Harvey Publishes Article on Speciation
Mike Harvey, a postdoctoral fellow in the UT Department of Ecology and Evolutionary Biology, published an article titled “Beyond Reproductive Isolation: Demographic Controls on the Speciation Process” in the Annual Review of Ecology, Evolution, and Systematics.
The article is a review of the past method of determining the cause of speciation – the process of how new species form. Harvey points out in the article there are other ways to determine the causes that lead to the creation of new species besides reproductive isolation, including the isolation and persistence of certain species populations.
“Initially, you have one population, and something happens to split that population into two,” Harvey said. “Those two populations need to persist for a long time. If they go extinct, the populations will not survive long enough for reproductive isolation to evolve between them.”

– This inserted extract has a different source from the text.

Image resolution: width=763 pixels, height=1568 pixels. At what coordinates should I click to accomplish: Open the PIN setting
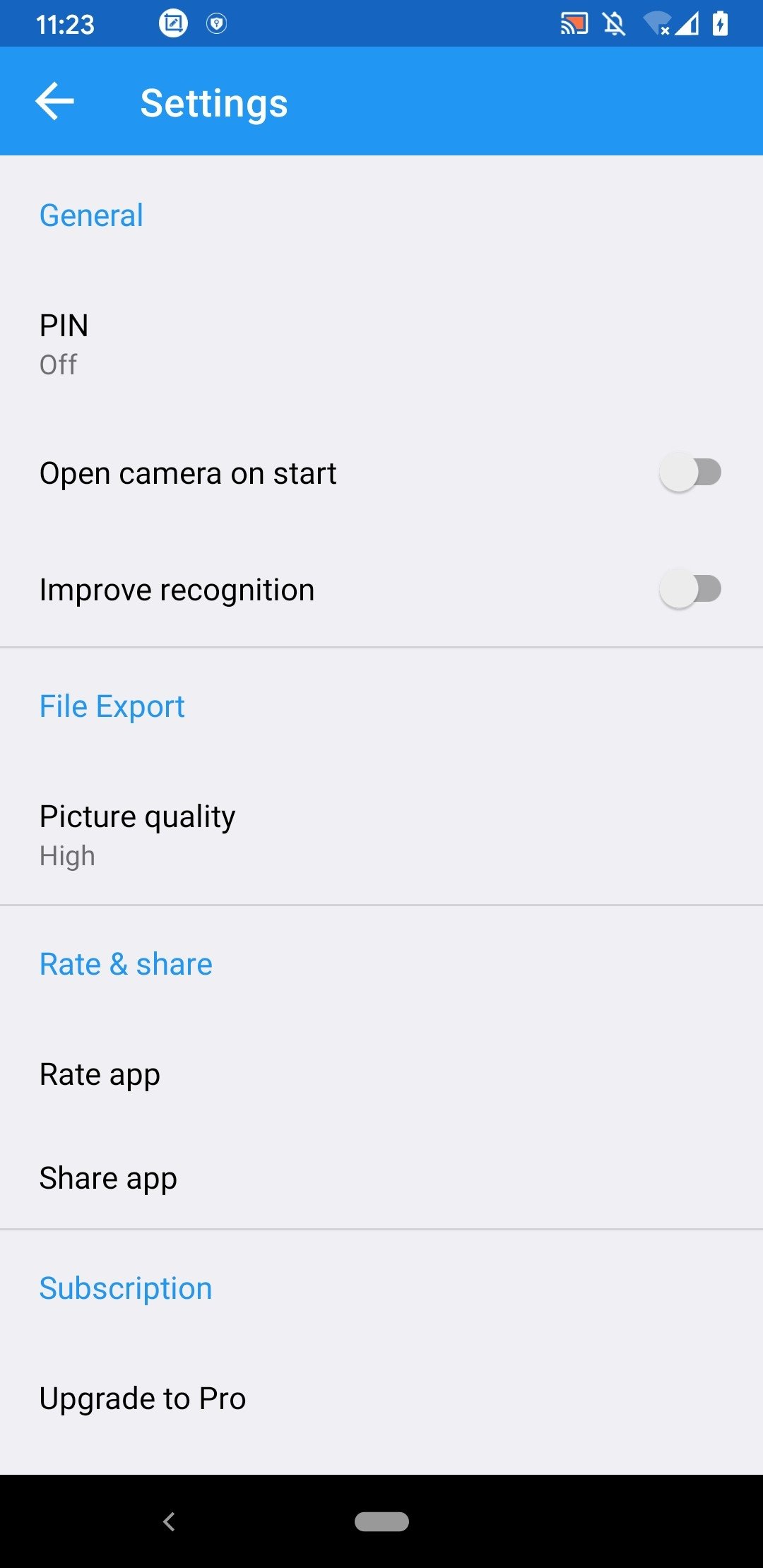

Harvey outlines the process of speciation in the article, focusing on the role of population isolation and persistence as catalysts for new species.
“We’re not providing new data,” Harvey said. “We’re describing a new way to approach or way to look at how new species form.”
Harvey hopes the article will encourage more researchers to collaborate and to step back and look at other causes of speciation.
“I hope it’s going to get more researchers thinking about being collaborative and integrated in the way they do research. Not just focus on what they do, but maybe reach across different fields and draw from other types of data and research,” Harvey said. “Taking a step back and considering these other parts of the process could be really important.”
Co-authors on the article include Sonal Singhal of California State University and Daniel Rabosky of the University of Michigan.